An Egyptian court sentenced the leader of the outlawed Muslim Brotherhood and 682 supporters to death on Monday, reports The New York Times. The decision highlights the crackdown on the movement, and could trigger protests and political violence ahead of an election next month.
At the same time, the court finalized a verdict from last month in which over 500 members of the Muslim Brotherhood were sentenced to death after summary trials. In finalizing last month’s mass verdict, the judge in both cases, Saed Youssef, confirmed the death sentences on 37 of those defendants while commuting 492 to life in prison — understood in Egypt as a term of 25 years.
The two mass death sentences are examples of politicized verdicts supporting the new military-backed government in its sweeping crackdown against dissent, particularly from the Brotherhood.
The death sentence for Mohamed Badie, the Brotherhood’s general guide, was given for crimes including inciting violence that followed the army overthrow of Mohammed Morsi, who is also on trial on an array of charges.
Tough measures against the Brotherhood suggest the authorities continue to see it as a major threat, even though most of its leaders and thousands of members are behind bars.

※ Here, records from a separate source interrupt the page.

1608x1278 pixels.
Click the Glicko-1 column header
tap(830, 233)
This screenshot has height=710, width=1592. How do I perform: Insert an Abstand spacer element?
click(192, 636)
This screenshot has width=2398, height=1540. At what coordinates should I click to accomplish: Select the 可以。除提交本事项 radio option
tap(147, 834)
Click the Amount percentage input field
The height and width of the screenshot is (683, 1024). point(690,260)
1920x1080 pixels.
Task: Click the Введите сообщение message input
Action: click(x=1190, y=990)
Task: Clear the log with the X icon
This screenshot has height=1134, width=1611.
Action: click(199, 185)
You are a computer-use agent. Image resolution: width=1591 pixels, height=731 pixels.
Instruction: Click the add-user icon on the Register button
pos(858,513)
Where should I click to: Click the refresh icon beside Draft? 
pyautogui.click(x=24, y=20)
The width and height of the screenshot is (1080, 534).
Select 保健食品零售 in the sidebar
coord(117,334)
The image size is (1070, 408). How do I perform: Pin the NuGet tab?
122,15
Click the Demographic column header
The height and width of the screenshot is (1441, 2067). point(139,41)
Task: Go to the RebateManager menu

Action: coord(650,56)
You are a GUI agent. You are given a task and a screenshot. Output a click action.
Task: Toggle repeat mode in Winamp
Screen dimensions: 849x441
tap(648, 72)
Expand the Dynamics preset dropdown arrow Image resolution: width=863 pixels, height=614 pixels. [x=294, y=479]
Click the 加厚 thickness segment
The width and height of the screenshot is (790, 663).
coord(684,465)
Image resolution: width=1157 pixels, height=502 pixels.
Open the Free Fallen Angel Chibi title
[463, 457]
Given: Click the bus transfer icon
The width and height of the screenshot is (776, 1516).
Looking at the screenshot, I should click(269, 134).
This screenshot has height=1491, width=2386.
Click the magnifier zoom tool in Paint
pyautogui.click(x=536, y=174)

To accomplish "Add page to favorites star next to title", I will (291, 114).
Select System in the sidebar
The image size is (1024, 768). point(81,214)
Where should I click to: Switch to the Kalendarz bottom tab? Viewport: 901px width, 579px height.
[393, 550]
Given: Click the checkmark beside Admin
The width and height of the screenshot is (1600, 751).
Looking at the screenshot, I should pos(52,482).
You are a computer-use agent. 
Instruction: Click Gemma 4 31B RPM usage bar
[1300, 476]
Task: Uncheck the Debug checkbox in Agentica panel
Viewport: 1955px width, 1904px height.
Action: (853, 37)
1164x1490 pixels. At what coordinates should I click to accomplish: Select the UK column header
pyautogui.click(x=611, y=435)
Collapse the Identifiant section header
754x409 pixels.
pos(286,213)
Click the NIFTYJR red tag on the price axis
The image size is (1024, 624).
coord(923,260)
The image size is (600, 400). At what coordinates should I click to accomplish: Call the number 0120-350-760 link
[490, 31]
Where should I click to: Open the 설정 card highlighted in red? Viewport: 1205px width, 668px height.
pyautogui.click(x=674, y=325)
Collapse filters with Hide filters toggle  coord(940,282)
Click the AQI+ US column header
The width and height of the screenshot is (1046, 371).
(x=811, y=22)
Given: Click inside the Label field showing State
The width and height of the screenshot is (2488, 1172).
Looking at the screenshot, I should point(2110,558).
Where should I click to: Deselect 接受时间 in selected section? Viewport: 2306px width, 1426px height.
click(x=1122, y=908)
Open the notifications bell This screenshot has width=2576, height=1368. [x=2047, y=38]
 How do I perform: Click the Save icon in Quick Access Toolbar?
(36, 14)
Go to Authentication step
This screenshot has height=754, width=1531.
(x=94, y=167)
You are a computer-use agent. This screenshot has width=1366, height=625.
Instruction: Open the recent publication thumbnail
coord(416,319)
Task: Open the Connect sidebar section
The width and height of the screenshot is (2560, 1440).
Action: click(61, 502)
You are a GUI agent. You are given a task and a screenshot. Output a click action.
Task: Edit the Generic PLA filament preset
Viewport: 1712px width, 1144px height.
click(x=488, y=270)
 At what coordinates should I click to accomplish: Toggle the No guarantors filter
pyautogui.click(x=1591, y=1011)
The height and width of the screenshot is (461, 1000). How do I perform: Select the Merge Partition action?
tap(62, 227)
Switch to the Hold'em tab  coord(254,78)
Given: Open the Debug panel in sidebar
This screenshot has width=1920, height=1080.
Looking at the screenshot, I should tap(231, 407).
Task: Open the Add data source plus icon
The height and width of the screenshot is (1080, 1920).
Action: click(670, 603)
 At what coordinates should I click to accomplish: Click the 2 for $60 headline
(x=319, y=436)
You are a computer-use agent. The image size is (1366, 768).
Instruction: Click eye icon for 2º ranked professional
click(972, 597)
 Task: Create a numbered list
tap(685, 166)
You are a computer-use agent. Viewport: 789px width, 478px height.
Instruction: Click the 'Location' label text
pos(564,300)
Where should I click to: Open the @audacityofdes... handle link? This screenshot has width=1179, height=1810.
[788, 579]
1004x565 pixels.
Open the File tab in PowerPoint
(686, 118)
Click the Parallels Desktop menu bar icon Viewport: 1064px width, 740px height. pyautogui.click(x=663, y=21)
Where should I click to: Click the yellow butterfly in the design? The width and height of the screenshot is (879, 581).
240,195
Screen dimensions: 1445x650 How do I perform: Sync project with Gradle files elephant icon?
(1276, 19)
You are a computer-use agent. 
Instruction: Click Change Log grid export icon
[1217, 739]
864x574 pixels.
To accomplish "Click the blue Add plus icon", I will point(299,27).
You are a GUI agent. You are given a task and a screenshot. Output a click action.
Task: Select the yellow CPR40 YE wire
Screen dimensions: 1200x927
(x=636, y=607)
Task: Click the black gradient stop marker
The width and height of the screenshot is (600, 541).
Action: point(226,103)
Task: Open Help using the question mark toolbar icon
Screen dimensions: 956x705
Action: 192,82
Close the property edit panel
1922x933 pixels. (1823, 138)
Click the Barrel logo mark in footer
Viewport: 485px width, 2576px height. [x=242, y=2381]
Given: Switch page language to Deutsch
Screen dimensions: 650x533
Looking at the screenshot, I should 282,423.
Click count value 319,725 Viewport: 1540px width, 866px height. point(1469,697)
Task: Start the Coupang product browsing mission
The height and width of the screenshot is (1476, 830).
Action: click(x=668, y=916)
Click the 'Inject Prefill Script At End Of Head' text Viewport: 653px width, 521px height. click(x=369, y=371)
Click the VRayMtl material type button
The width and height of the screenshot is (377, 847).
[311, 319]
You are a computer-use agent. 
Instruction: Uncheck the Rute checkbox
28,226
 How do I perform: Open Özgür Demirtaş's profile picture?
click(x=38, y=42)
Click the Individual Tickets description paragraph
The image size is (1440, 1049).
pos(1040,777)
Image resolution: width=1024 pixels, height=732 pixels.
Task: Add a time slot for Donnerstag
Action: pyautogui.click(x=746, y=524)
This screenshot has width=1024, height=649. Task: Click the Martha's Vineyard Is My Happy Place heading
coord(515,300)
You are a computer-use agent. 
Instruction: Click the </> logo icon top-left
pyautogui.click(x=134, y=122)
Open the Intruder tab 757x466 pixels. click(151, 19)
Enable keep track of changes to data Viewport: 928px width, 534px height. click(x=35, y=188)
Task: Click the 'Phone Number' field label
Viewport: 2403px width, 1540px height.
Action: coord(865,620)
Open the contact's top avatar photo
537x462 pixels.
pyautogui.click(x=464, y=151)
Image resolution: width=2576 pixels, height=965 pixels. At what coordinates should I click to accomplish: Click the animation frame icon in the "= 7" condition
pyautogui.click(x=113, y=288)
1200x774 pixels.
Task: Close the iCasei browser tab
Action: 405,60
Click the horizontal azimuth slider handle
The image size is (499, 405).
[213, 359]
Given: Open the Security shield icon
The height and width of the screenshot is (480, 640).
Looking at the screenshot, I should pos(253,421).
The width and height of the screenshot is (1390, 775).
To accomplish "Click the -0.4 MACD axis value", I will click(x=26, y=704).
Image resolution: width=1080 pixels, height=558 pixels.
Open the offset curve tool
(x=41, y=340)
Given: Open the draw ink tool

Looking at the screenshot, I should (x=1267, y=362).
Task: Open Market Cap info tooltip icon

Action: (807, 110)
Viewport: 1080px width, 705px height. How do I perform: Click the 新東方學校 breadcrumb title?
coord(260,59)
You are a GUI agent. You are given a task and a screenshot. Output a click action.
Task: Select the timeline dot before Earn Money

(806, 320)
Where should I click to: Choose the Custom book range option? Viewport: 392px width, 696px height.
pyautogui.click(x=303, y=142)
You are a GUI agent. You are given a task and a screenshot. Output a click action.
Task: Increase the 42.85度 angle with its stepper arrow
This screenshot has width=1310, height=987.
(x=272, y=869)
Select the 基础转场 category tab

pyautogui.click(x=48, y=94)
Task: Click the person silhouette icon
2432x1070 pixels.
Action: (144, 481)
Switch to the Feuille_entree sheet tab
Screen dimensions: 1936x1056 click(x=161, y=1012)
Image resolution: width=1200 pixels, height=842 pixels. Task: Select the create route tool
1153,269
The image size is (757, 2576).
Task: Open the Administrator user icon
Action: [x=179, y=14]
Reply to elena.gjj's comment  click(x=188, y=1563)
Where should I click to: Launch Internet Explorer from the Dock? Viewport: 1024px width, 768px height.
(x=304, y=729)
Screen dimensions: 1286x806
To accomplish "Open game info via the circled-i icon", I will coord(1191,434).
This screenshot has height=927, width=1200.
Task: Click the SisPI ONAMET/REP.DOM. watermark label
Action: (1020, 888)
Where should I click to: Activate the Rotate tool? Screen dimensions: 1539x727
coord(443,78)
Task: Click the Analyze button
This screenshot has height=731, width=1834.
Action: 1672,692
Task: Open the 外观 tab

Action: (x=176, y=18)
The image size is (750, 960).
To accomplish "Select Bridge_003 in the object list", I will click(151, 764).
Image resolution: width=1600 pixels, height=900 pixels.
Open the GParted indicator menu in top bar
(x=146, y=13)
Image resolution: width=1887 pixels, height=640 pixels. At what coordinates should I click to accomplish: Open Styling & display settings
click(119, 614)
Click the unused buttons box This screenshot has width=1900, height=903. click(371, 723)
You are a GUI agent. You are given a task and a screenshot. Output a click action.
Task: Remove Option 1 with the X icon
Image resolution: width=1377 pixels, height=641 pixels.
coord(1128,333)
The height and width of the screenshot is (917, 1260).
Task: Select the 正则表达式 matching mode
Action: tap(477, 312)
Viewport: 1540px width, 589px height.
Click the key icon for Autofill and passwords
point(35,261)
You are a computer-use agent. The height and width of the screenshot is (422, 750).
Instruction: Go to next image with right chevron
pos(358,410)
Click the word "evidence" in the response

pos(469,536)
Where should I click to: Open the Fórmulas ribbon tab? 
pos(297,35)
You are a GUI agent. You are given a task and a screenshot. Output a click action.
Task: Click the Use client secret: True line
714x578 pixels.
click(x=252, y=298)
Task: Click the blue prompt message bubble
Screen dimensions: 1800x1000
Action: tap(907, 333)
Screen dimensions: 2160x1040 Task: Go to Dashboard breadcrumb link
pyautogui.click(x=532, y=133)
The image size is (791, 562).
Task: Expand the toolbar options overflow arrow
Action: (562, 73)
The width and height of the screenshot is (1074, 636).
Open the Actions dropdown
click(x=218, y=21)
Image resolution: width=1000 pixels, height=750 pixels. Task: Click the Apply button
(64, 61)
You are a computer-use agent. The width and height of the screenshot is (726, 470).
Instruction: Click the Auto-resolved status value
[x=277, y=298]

The Brotherhood has an estimated one million supporters out of Egypt’s population of 85 million.
Death sentence recommendations in the case involving Badie and the 682 Brotherhood members will be passed on to Egypt’s Mufti, the highest religious authority. His opinion is non-binding, and may be ignored by the court. The rulings can be appealed. Nevertheless, many defendants are on the run.
Mass trials in the biggest Arab state have reinforced fears among human rights groups that the government and anti-Islamist judges are using all levers of power to crush opponents.
“The decisions are possibly the largest possible death sentences in recent world history. While they’re exceptional in scale, they’re certainly not exceptional in kind,” said Sarah Leah Whitson, executive director for Middle East and North Africa at Human Rights Watch.
“It seems that these sentences are aimed at striking fear and terror into the hearts of those who oppose the interim government.”